After locating the line that contains "Screen dimensions: 1920x1080", quote it and all lines after it through the end of the entries, and nothing more. Pictures stay out.

[Data excerpts]
# # # # #

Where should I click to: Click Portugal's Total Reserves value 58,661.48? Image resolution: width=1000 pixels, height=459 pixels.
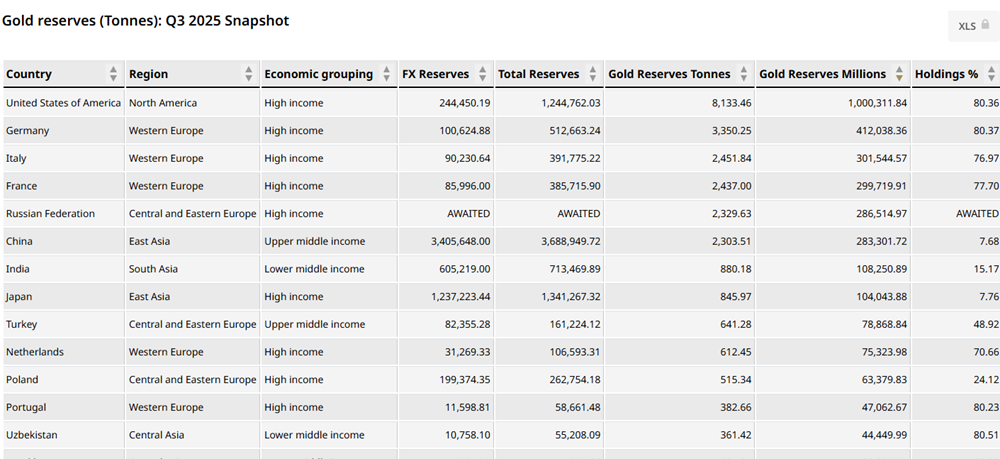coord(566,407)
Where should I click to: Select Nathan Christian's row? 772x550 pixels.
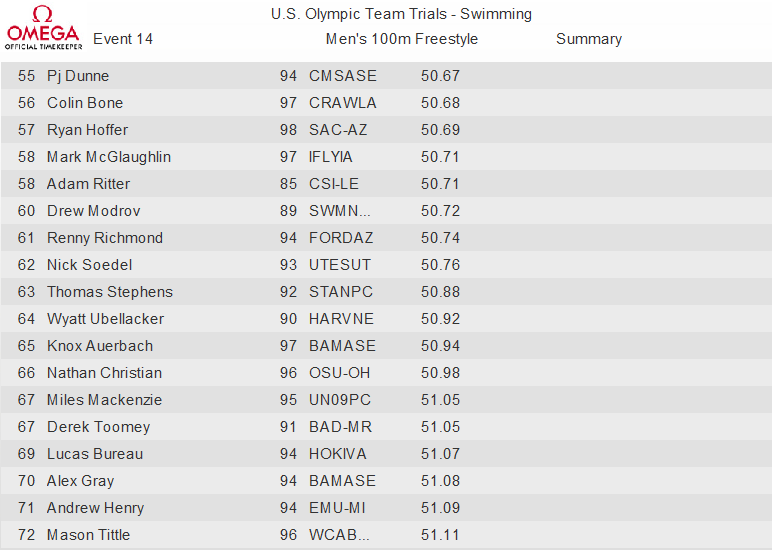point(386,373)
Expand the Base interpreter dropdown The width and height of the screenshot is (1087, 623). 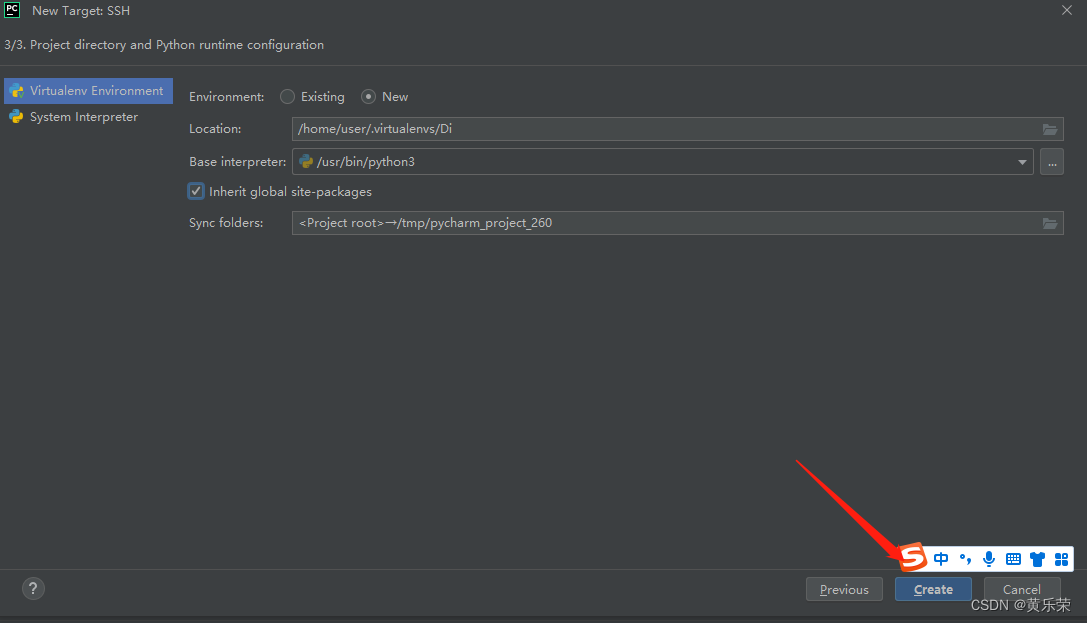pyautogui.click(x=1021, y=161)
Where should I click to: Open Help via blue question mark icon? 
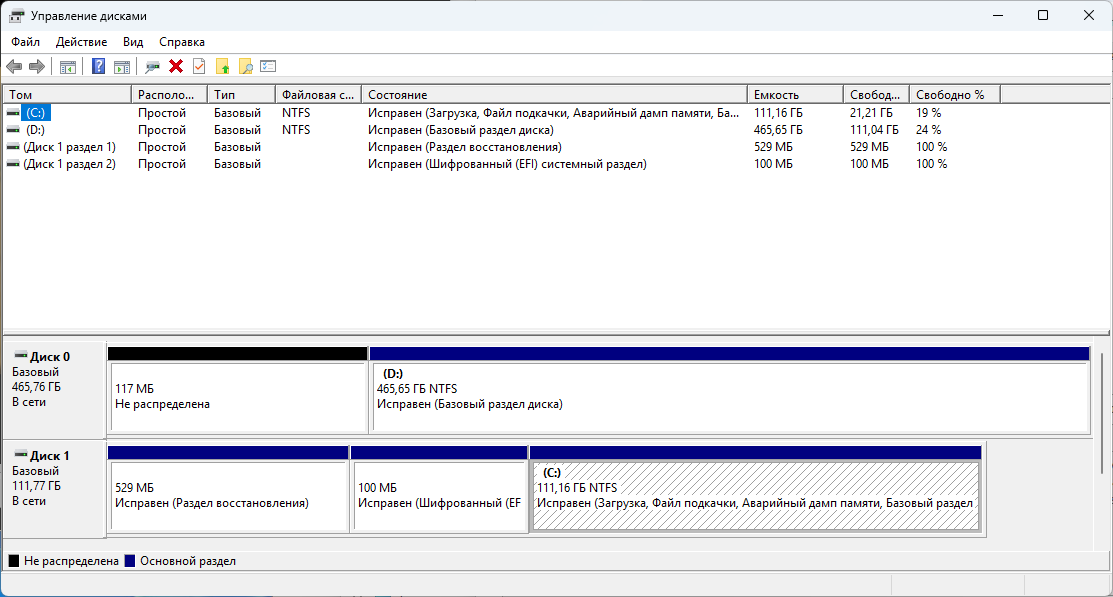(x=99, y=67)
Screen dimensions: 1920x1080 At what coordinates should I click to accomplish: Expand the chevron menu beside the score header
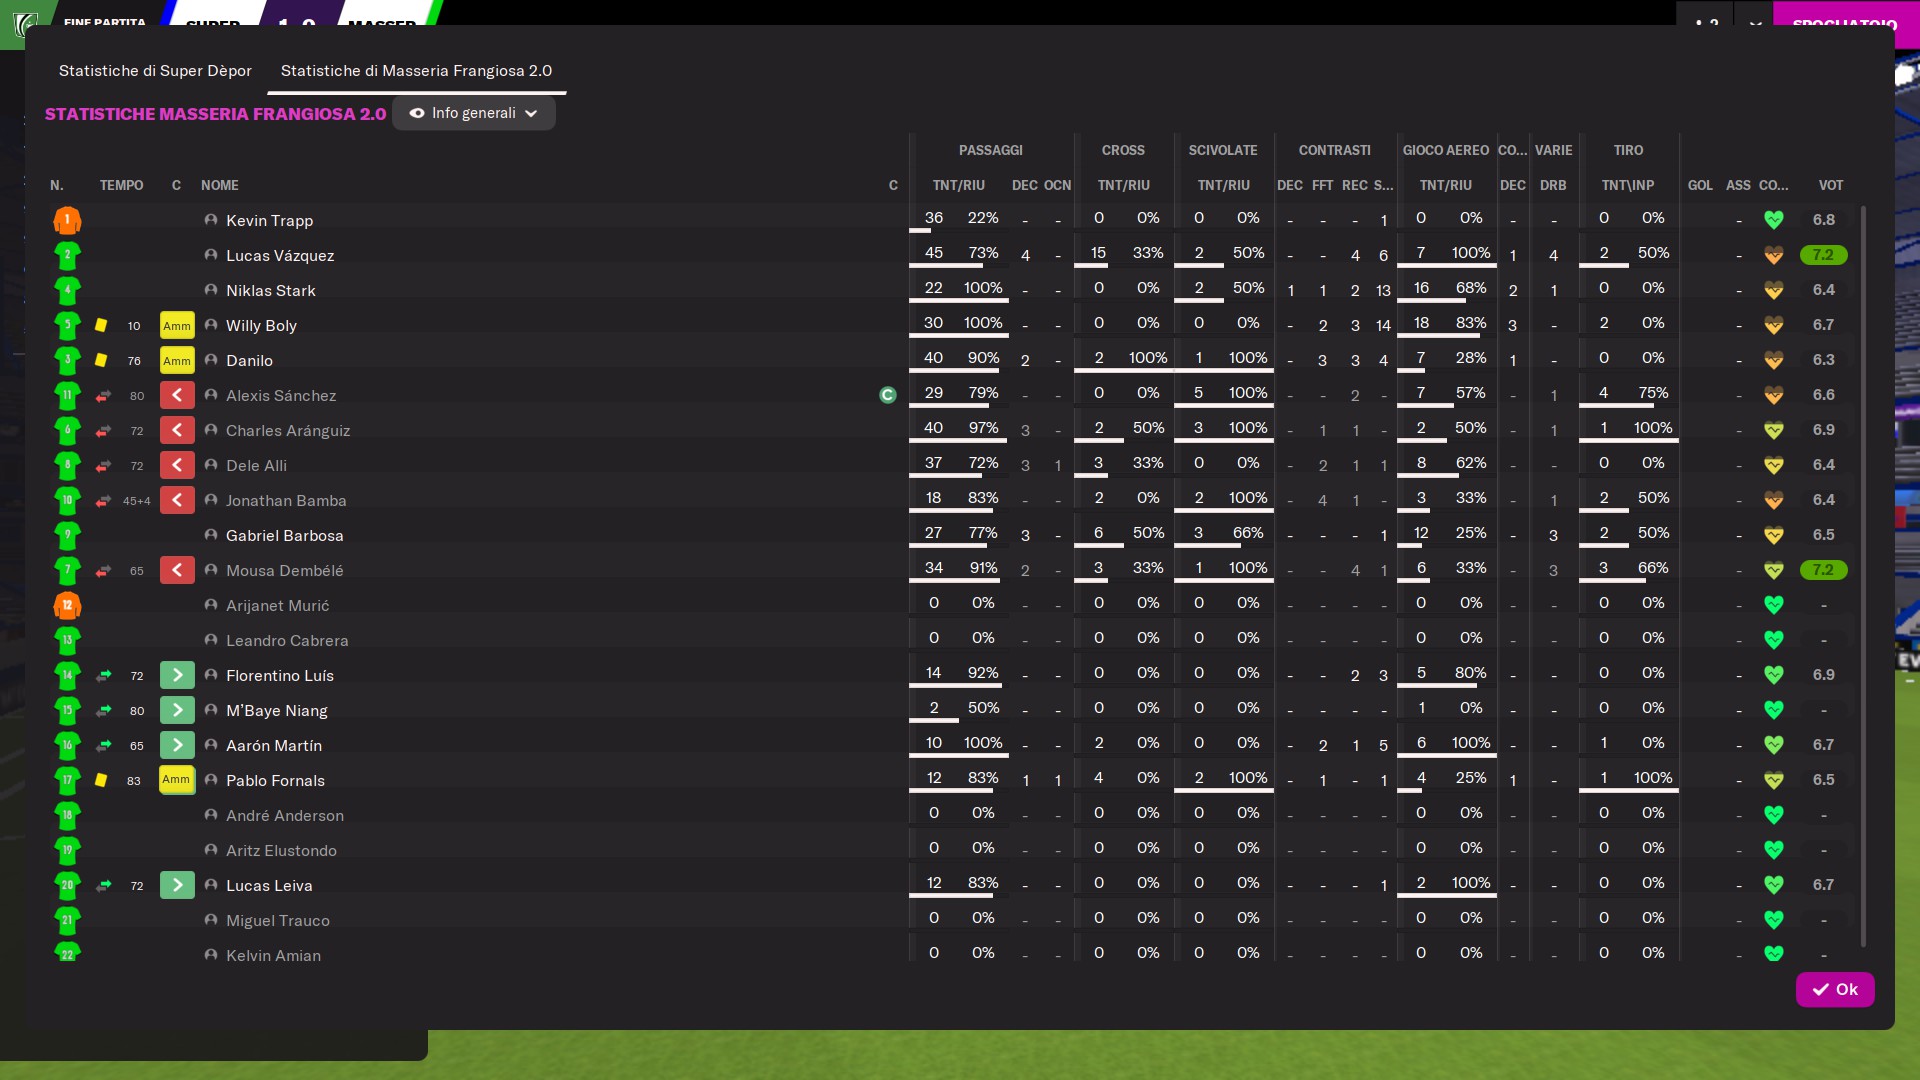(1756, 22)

# # # # #

SOLUTION TO THIS PROBLEM
Screen dimensions: 1920x1080 At what coordinates should I click to accomplish: Expand the chevron menu beside the score header
(1756, 22)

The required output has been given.